What is wanted is an exact copy of the lines from the top of the listing through the line containing "The image size is (480, 535).".

╭─ Task material

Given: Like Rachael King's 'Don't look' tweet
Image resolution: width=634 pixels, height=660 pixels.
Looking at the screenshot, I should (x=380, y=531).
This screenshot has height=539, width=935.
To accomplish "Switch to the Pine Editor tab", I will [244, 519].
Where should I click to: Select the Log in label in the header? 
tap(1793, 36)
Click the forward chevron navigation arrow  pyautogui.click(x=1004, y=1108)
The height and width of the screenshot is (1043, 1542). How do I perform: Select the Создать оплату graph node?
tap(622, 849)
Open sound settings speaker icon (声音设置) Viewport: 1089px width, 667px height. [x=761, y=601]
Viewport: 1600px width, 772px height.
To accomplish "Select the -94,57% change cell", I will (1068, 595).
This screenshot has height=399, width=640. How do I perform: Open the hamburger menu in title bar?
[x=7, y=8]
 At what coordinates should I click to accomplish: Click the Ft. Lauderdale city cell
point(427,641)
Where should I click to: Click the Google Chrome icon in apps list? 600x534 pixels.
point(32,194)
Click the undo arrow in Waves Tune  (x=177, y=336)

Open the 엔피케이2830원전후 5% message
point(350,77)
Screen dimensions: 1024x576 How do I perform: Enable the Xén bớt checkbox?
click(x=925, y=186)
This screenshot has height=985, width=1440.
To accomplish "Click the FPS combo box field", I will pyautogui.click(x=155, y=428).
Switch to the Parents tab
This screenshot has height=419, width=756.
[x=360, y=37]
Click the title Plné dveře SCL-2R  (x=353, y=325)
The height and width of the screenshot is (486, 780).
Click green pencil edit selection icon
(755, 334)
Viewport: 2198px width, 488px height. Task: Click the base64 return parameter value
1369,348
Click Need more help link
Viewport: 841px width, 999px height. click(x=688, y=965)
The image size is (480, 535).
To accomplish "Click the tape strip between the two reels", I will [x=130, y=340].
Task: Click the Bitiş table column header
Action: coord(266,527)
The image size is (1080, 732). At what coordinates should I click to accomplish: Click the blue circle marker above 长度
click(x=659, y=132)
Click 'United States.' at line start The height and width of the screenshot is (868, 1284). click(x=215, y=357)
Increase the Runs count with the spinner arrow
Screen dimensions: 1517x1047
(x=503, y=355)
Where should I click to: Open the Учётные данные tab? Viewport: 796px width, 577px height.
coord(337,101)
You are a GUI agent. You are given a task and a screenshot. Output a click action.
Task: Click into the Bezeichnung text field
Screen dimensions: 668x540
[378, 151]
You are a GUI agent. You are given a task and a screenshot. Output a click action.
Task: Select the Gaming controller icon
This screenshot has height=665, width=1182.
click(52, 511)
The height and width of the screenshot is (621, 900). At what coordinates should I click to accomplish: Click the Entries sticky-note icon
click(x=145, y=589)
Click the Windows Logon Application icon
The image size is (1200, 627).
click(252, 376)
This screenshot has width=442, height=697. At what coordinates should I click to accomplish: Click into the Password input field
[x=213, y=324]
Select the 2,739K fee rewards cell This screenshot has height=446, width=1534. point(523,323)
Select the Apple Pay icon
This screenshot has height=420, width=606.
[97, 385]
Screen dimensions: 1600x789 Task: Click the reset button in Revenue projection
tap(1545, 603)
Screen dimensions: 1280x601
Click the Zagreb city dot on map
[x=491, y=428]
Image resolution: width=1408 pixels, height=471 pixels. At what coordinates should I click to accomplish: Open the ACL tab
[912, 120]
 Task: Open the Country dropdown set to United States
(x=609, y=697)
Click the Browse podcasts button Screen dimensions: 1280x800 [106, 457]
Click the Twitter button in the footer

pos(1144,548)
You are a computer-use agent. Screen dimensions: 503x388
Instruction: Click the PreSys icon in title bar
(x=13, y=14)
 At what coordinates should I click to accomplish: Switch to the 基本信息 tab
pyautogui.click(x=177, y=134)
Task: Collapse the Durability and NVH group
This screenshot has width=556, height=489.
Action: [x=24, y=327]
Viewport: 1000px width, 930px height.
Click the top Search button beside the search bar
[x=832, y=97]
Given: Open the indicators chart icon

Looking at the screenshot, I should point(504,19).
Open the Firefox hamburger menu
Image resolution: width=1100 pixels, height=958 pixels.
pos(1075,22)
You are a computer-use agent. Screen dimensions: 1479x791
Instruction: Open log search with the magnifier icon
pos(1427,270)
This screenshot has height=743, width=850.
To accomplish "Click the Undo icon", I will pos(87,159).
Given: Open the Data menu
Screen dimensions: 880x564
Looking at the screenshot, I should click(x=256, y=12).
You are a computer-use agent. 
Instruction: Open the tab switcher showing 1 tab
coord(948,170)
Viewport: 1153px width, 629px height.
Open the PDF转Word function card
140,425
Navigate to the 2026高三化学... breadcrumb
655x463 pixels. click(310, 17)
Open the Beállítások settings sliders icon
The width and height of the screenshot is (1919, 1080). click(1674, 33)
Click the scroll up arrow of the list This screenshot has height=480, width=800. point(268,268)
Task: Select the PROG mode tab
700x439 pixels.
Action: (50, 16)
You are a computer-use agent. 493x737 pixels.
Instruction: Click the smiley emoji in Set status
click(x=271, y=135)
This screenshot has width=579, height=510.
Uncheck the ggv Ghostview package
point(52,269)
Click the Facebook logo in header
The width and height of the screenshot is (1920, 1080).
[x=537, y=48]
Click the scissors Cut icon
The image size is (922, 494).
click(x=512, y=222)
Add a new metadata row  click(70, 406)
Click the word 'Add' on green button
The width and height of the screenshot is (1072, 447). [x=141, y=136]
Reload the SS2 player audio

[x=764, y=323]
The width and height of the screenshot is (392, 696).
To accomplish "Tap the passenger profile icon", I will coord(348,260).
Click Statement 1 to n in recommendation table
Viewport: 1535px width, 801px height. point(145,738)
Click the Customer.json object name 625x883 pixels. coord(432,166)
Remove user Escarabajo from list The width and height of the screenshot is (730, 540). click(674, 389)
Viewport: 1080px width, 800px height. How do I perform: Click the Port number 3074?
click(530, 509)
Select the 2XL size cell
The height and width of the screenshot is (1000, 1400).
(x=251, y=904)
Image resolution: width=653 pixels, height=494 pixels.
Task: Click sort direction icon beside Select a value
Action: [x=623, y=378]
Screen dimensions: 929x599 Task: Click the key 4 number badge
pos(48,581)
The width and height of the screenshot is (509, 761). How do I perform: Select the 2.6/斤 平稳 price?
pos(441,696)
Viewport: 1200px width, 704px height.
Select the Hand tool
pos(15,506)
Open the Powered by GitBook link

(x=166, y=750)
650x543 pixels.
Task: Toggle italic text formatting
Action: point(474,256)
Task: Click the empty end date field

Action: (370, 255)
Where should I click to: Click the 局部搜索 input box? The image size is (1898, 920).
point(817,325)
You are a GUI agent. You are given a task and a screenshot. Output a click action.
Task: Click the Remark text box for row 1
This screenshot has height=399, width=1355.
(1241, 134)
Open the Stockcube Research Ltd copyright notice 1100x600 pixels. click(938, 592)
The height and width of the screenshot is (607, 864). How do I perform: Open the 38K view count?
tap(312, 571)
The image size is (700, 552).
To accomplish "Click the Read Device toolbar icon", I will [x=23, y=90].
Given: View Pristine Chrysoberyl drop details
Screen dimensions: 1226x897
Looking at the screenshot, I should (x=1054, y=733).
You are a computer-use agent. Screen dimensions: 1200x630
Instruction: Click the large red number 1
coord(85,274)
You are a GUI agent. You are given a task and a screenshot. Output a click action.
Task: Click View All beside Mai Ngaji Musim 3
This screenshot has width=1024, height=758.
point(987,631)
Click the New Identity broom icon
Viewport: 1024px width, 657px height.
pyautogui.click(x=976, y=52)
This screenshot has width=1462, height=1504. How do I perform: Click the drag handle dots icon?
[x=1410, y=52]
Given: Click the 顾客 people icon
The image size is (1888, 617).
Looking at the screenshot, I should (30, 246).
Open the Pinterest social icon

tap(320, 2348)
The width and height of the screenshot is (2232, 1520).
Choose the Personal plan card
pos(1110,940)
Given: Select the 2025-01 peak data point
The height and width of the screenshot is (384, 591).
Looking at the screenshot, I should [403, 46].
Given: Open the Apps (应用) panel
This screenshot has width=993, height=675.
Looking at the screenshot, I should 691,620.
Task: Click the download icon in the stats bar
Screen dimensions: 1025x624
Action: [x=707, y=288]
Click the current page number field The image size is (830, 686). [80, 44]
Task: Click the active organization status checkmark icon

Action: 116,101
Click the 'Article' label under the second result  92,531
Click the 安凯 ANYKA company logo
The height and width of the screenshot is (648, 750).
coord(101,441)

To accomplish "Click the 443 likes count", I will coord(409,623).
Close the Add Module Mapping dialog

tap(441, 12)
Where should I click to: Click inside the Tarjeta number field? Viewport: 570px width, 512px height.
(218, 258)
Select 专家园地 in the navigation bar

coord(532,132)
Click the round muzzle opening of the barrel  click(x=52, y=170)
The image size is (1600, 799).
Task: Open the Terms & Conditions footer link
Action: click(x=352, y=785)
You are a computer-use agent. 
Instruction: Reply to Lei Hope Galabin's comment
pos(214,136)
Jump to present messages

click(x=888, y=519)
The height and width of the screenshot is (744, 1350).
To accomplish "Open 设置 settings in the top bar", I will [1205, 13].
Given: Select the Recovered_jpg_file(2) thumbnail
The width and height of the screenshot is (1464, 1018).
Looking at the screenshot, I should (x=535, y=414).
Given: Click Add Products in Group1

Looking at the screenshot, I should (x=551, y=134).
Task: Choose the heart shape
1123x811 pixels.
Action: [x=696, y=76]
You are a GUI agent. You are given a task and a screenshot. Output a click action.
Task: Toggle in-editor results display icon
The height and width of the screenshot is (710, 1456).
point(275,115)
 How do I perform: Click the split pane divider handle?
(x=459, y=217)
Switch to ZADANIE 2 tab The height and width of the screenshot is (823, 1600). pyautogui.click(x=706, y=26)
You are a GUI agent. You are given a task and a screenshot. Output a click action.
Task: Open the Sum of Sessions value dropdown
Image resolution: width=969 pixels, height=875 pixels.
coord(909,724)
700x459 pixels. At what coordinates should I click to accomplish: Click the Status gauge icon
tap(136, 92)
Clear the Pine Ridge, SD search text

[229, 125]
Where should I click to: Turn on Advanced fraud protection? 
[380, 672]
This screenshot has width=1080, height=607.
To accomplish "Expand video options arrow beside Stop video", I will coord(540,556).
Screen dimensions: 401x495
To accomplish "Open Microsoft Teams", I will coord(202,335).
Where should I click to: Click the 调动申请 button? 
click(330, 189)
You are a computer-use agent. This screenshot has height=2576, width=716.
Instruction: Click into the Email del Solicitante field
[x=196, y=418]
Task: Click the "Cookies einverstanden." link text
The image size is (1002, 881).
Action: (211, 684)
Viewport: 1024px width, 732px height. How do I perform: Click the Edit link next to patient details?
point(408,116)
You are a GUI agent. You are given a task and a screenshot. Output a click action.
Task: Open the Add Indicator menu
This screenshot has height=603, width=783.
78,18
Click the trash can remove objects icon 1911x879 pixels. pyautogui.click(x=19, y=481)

╰─

[Response to the exercise]
Given: Like Rachael King's 'Don't look' tweet
Image resolution: width=634 pixels, height=660 pixels.
Looking at the screenshot, I should (x=380, y=531).
This screenshot has height=539, width=935.
To accomplish "Switch to the Pine Editor tab", I will [244, 519].
Where should I click to: Select the Log in label in the header? 
tap(1793, 36)
Click the forward chevron navigation arrow  pyautogui.click(x=1004, y=1108)
The height and width of the screenshot is (1043, 1542). How do I perform: Select the Создать оплату graph node?
tap(622, 849)
Open sound settings speaker icon (声音设置) Viewport: 1089px width, 667px height. [x=761, y=601]
Viewport: 1600px width, 772px height.
To accomplish "Select the -94,57% change cell", I will (1068, 595).
This screenshot has height=399, width=640. How do I perform: Open the hamburger menu in title bar?
[x=7, y=8]
 At what coordinates should I click to accomplish: Click the Ft. Lauderdale city cell
point(427,641)
Where should I click to: Click the Google Chrome icon in apps list? 600x534 pixels.
point(32,194)
Click the undo arrow in Waves Tune  (x=177, y=336)

Open the 엔피케이2830원전후 5% message
point(350,77)
Screen dimensions: 1024x576 How do I perform: Enable the Xén bớt checkbox?
click(x=925, y=186)
This screenshot has height=985, width=1440.
To accomplish "Click the FPS combo box field", I will pyautogui.click(x=155, y=428).
Switch to the Parents tab
This screenshot has height=419, width=756.
[x=360, y=37]
Click the title Plné dveře SCL-2R  (x=353, y=325)
The height and width of the screenshot is (486, 780).
Click green pencil edit selection icon
(755, 334)
Viewport: 2198px width, 488px height. Task: Click the base64 return parameter value
1369,348
Click Need more help link
Viewport: 841px width, 999px height. click(x=688, y=965)
The image size is (480, 535).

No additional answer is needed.